# DATA SHOWN
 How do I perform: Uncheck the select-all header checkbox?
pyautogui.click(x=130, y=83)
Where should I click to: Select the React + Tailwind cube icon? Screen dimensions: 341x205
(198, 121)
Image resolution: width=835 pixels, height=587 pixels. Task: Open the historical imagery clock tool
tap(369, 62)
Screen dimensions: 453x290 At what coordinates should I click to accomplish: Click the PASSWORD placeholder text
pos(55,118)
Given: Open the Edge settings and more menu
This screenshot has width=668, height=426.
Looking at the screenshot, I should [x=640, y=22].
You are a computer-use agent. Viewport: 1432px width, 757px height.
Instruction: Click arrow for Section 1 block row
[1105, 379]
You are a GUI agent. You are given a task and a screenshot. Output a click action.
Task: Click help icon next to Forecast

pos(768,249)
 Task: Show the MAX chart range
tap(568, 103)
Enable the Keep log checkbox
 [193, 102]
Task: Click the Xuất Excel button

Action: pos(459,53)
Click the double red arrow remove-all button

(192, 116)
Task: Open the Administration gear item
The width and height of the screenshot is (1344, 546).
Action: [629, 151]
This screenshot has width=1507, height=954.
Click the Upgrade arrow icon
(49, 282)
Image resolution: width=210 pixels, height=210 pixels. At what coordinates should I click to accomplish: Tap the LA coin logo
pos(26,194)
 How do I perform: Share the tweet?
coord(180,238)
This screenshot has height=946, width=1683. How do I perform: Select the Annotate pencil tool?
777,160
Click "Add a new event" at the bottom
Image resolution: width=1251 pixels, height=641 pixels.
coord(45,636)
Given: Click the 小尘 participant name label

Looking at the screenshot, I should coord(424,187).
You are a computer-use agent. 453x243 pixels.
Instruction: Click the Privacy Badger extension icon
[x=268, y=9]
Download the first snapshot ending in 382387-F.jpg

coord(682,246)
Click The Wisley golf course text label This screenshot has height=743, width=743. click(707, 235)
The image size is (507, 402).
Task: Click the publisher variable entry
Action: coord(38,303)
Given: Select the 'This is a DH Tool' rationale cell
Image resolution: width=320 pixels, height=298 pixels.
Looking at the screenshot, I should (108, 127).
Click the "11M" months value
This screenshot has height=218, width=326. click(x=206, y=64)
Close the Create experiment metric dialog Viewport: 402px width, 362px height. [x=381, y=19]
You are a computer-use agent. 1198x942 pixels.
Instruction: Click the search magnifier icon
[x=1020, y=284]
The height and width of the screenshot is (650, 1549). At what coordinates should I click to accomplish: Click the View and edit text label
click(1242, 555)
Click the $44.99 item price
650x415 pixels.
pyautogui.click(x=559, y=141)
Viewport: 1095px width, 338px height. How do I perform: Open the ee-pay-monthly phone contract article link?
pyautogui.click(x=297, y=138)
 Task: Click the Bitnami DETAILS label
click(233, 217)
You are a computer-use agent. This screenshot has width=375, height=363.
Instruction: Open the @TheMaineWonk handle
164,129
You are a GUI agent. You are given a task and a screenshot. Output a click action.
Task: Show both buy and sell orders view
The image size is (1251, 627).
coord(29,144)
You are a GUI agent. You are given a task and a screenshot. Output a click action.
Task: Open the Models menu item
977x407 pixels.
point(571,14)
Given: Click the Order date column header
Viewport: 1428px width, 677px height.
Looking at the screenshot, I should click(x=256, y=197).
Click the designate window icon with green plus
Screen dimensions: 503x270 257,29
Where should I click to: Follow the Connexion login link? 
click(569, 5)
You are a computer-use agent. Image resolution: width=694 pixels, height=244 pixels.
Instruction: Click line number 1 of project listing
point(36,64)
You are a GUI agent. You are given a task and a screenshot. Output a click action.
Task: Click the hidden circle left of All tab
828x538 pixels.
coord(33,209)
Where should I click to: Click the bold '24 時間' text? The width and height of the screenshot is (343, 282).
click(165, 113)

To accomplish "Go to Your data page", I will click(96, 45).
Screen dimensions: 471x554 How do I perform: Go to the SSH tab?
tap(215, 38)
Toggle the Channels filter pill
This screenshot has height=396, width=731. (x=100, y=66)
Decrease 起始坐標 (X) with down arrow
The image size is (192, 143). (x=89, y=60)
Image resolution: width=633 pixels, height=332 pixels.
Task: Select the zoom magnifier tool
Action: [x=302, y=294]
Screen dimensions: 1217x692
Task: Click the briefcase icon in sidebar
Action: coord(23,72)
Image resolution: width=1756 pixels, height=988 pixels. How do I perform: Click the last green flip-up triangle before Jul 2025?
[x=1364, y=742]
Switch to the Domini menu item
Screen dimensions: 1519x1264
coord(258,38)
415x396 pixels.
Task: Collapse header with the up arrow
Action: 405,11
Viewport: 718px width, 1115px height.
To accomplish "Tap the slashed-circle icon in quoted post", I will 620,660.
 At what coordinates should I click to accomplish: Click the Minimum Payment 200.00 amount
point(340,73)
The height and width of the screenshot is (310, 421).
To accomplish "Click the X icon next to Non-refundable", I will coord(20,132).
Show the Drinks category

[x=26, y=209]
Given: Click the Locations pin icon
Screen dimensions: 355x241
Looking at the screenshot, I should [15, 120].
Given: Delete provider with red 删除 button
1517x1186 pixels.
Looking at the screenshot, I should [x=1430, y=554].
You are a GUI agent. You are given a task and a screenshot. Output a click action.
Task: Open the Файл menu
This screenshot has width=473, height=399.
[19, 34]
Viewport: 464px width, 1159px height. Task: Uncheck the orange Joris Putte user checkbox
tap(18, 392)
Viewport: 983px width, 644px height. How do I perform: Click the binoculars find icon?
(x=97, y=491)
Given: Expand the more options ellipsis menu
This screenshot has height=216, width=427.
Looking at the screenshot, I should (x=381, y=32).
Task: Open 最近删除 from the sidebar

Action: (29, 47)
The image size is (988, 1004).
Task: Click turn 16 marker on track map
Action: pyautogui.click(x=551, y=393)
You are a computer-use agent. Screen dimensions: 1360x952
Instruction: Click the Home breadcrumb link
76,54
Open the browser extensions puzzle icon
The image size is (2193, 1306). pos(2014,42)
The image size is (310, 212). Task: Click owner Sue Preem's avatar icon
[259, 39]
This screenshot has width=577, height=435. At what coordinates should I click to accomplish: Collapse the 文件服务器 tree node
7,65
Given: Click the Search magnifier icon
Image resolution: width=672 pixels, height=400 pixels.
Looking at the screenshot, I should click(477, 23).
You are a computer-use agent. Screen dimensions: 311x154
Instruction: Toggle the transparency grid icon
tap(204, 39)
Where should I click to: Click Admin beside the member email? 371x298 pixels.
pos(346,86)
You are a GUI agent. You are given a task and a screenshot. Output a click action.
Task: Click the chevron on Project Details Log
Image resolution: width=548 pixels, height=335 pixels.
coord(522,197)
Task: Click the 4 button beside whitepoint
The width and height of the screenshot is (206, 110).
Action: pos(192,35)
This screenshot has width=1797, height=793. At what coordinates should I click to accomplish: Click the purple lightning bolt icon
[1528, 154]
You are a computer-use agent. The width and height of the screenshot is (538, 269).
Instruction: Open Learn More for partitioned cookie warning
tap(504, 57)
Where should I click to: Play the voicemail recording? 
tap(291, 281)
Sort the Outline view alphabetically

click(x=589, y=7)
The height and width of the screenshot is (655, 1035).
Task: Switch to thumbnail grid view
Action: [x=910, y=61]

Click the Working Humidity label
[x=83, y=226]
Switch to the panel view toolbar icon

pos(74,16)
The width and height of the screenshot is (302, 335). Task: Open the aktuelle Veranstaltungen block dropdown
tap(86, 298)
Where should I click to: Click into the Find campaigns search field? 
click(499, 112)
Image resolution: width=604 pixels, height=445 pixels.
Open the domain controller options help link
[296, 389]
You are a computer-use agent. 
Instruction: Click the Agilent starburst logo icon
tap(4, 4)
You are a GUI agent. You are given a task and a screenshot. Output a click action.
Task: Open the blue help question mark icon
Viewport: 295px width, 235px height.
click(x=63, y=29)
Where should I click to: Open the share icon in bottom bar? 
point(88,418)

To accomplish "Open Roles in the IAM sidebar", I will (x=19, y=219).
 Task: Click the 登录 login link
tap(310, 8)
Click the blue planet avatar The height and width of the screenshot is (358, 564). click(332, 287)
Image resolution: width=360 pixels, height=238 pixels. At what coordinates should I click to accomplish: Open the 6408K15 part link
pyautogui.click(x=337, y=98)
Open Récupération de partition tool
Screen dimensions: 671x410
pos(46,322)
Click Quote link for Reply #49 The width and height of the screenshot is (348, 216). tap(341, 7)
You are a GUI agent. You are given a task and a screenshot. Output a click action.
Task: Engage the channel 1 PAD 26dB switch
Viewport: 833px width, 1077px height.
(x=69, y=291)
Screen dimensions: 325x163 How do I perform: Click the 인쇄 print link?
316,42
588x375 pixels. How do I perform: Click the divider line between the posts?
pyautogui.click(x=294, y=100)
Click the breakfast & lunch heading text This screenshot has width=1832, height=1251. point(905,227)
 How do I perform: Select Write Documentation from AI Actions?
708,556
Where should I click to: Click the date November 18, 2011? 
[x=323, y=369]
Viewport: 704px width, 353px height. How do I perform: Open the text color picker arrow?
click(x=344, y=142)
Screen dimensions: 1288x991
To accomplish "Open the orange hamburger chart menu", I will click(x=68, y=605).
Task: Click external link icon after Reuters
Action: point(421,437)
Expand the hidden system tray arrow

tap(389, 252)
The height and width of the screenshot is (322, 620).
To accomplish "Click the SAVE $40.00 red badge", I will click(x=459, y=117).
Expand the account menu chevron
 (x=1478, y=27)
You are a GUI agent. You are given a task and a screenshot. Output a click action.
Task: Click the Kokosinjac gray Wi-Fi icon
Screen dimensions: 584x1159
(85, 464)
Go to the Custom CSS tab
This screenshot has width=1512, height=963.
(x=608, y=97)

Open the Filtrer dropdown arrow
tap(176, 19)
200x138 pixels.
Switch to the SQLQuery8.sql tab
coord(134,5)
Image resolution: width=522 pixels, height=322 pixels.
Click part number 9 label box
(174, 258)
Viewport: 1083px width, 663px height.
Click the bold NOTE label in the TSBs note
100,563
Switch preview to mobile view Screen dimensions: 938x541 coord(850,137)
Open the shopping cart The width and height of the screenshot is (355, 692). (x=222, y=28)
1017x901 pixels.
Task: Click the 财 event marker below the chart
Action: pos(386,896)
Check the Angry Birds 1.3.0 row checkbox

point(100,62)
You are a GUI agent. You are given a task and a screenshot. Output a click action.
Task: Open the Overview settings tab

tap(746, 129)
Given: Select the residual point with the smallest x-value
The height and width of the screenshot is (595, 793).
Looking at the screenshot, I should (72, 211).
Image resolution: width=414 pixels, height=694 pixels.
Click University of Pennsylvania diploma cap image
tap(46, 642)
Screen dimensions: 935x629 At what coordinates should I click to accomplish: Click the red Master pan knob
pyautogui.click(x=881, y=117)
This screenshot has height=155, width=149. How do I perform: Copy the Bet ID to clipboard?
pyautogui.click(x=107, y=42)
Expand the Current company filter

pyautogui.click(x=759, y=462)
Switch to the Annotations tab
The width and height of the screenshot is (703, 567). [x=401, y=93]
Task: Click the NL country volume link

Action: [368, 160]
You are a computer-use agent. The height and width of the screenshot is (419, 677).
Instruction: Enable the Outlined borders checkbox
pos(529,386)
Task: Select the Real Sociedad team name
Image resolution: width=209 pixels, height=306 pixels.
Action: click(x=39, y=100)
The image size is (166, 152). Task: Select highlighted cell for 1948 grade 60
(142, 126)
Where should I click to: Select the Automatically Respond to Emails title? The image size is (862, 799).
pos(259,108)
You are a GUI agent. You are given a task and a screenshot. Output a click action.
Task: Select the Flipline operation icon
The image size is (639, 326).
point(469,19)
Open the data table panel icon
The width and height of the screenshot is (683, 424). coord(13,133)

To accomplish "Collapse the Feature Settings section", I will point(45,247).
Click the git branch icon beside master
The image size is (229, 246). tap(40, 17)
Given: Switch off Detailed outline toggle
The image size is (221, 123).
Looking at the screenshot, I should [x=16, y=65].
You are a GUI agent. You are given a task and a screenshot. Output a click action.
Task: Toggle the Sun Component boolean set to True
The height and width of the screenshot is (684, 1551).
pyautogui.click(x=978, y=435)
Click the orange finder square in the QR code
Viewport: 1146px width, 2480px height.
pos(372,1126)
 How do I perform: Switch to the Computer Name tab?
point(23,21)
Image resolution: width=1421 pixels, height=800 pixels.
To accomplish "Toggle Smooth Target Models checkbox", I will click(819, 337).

# PROBLEM TO WORK ON
Revise the material from the start through the line containing "Action: [629, 151]", replacing "Forecast" with "Weather" and leaving everything else unchanged. Give back only those lines.

# EXERCISE RESPONSE
 How do I perform: Uncheck the select-all header checkbox?
pyautogui.click(x=130, y=83)
Where should I click to: Select the React + Tailwind cube icon? Screen dimensions: 341x205
(198, 121)
Image resolution: width=835 pixels, height=587 pixels. Task: Open the historical imagery clock tool
tap(369, 62)
Screen dimensions: 453x290 At what coordinates should I click to accomplish: Click the PASSWORD placeholder text
pos(55,118)
Given: Open the Edge settings and more menu
This screenshot has width=668, height=426.
Looking at the screenshot, I should [x=640, y=22].
You are a computer-use agent. Viewport: 1432px width, 757px height.
Instruction: Click arrow for Section 1 block row
[1105, 379]
You are a GUI agent. You are given a task and a screenshot. Output a click action.
Task: Click help icon next to Weather

pos(768,249)
 Task: Show the MAX chart range
tap(568, 103)
Enable the Keep log checkbox
 [193, 102]
Task: Click the Xuất Excel button

Action: pos(459,53)
Click the double red arrow remove-all button

(192, 116)
Task: Open the Administration gear item
The width and height of the screenshot is (1344, 546).
Action: [629, 151]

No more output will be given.